I suspect the problem is mechanical: bubbling gas in a liquid culture creates speed gradients and these disrupt cellular walls or somehow disturb the uptake of nutrients. I don't see why you need continuous sparging if your process is batch. Just flush once in order to eliminate O2. Some protocols recommend the volume of flush gas must be 5 times the headspace volume, in nearly 5 minutes. Once flushed, stir the reactor manually (shaking) or mechanically (motor stirrer) from time to time.

Thank you very much for your answer. I think that should be the problem. I will try your recommendation.

Hope it works. Rational criteria on how to adjust stirring, either mechanical or by gas bubbling, can be found in this book: https://www.crcpress.com/Managing-Biogas-Plants-A-Practical-Guide/Rosato/p/book/9781138626614. Good luck :-)

Ezgi, selection of the sparging mode (continuous or once) depends on your objectives. I use continuous sparging with pure N2 to monitor gases formed during anaerobic fermentation with mass-spectrometry (CO2, H2, CO, CH4 etc.). However the first day of cultivation, when you start the bioprocess with frozen cells as inoculum, it is advisable to stop N2 flow after initial purging and decrease the stirring/shaking degree. I prefer even to stop stirring completely until l see some signs of growth, e.g. release of CO2 or H2 or metabolic acidification (pH drop activating base titration). The reason is that anaerobic microorganisms are very sensitive to traces of oxygen (even the best quality ultra-pure N2 contain 100-300 ppm of O2) and ROS (reactive oxygen species) formed in bioreactor during autoclaving. Without stirring/purging, anaerobic cells adjust their micro-environment much easier, remove ROS and drop local Eh within few micrometers around cell clumps, while the mixing eliminates these favorable micro-zones.

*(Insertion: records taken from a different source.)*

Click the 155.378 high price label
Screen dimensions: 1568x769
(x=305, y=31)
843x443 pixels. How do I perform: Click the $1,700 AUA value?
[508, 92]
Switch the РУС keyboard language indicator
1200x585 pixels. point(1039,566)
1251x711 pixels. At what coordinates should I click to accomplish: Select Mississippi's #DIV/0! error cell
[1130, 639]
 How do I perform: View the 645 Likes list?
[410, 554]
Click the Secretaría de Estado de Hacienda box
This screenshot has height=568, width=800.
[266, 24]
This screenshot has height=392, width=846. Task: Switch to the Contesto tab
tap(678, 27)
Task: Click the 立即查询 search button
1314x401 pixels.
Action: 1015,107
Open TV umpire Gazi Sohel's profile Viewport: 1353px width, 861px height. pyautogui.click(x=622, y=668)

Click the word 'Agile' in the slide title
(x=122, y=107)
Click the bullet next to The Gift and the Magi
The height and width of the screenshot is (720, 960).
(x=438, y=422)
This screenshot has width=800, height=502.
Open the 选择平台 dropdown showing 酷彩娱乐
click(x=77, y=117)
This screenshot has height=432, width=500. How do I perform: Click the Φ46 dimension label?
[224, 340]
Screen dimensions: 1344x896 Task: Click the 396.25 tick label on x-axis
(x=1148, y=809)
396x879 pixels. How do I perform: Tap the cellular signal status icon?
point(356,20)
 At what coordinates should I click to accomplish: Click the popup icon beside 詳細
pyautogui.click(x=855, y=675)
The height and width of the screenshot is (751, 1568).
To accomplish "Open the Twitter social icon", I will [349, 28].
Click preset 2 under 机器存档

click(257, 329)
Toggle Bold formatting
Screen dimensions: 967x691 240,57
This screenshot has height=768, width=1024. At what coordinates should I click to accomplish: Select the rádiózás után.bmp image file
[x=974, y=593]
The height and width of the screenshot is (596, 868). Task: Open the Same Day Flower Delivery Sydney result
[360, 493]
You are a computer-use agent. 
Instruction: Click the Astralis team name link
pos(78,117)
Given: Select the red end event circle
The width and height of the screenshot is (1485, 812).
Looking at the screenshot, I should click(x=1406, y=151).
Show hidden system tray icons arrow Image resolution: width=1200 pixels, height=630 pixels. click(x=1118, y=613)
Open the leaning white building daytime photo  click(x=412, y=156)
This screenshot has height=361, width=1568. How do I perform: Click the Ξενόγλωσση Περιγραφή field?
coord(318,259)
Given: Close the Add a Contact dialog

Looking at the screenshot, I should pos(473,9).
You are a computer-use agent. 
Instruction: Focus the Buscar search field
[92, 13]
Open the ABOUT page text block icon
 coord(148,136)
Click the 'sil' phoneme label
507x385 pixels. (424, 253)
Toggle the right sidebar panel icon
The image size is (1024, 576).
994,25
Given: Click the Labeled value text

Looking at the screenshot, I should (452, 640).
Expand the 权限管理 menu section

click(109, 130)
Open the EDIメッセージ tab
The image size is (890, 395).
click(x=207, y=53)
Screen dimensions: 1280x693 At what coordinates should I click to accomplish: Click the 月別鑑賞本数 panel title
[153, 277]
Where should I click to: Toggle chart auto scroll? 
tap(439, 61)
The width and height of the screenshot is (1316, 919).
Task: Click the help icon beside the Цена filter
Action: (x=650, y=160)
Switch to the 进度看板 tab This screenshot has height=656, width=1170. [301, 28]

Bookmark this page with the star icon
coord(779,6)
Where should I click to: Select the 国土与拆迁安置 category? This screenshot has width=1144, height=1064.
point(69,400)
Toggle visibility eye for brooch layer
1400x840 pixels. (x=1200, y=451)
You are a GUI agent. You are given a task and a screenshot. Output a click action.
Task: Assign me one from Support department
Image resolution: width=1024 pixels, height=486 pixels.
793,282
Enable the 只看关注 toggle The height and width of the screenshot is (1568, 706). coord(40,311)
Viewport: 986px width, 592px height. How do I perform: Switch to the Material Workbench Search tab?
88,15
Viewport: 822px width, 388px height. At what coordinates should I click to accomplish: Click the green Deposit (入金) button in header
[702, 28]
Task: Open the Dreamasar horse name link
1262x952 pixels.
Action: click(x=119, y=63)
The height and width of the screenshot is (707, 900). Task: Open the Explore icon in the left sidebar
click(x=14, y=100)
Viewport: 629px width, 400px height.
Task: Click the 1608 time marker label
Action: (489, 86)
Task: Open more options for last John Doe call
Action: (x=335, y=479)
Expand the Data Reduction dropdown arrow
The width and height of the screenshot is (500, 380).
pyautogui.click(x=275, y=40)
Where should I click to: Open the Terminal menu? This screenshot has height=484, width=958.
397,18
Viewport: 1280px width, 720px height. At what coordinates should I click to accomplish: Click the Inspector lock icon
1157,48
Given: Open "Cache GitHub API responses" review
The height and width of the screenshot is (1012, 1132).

If you do not plan to monitor gases and do not care about the physiological state of cells , do not use automated pH control and do not perform other quantitative assays (e.g. your objective is just to get some cells of Bifidobacterium), then I agree with Mario, your culture could be grown without sparging. Note that during such cultivation, there will be a build-up of pressure inside your flasks/reactors because of release of CO2.

Thank you Nicolai, Bifidobacteria do not produce gas, but I will be monitoring metabolites during growth. i have found some studies that shows pure N2 is diminishing the growth of bifidobacteria so my plan is to switch to gas mix (CO2, H2, N2) and try continuous sparging. I tried what Mario suggested but it took 3 days for them to grow and redox potential got high, which I am not sure if it is maintaining anaerobic conditions at some point. But you are right I will need the physiological state to be maintained. the only thing I do, I activate the cells from frozen state before bioreactor. So, the environment they are adjusting themselves is the stirring and gas. Therefore, I will switch to using gas mix. Thank you so much for your help!

Ezgi, biifdo ferment sugars into lactate, acetate, succinate and formate. Practically always, CO2 is one of products. It is resulted from decarboxylation. Therefore lack of visible gas bubbles does not mean that there is no gas production and there is no pressure build-up. Many anaerobic species are fastidious, so I am not surprised that they failed to grow for 3 days. Important point is to have active inoculum. Prepare seed material in small Hungate tubes, add complex medium, then transfer to bigger reactor. Yes, CO2 in the gas phase is good idea. But remember, that all metabolomic procedures are compromised by using complex media, therefore try to use minimal chemically defined media. Good luck.

Thanks for the answer. I need to make a correction, bifidobacteria that I study which is Bifidobacterium longum does not produce any gas in case anyone interested in studying this species. They ferment sugar , that is correct, but through a unique metabolic pathway, called fructose-6-phophatephosphoketolase, in other words bifid shunt, CO2 is not a product. yes lactate and acetate in some cases formate, ethanol and succinate get produced from sugar fermentation. Formate and ethanol are produced through conversion of pyruvate to acetylCoA to acetate. Succinate production might (!) occur through production of oxalaacetate from phosphenolpyruvate which requires CO2, not produce.

I activate bifidobacteria in anaerobic chamber. This is common practice that our lab do for several years. I activate bacteria from -80C on plate then media in anaerobic chamber and then transfer to reactor, as I said earlier.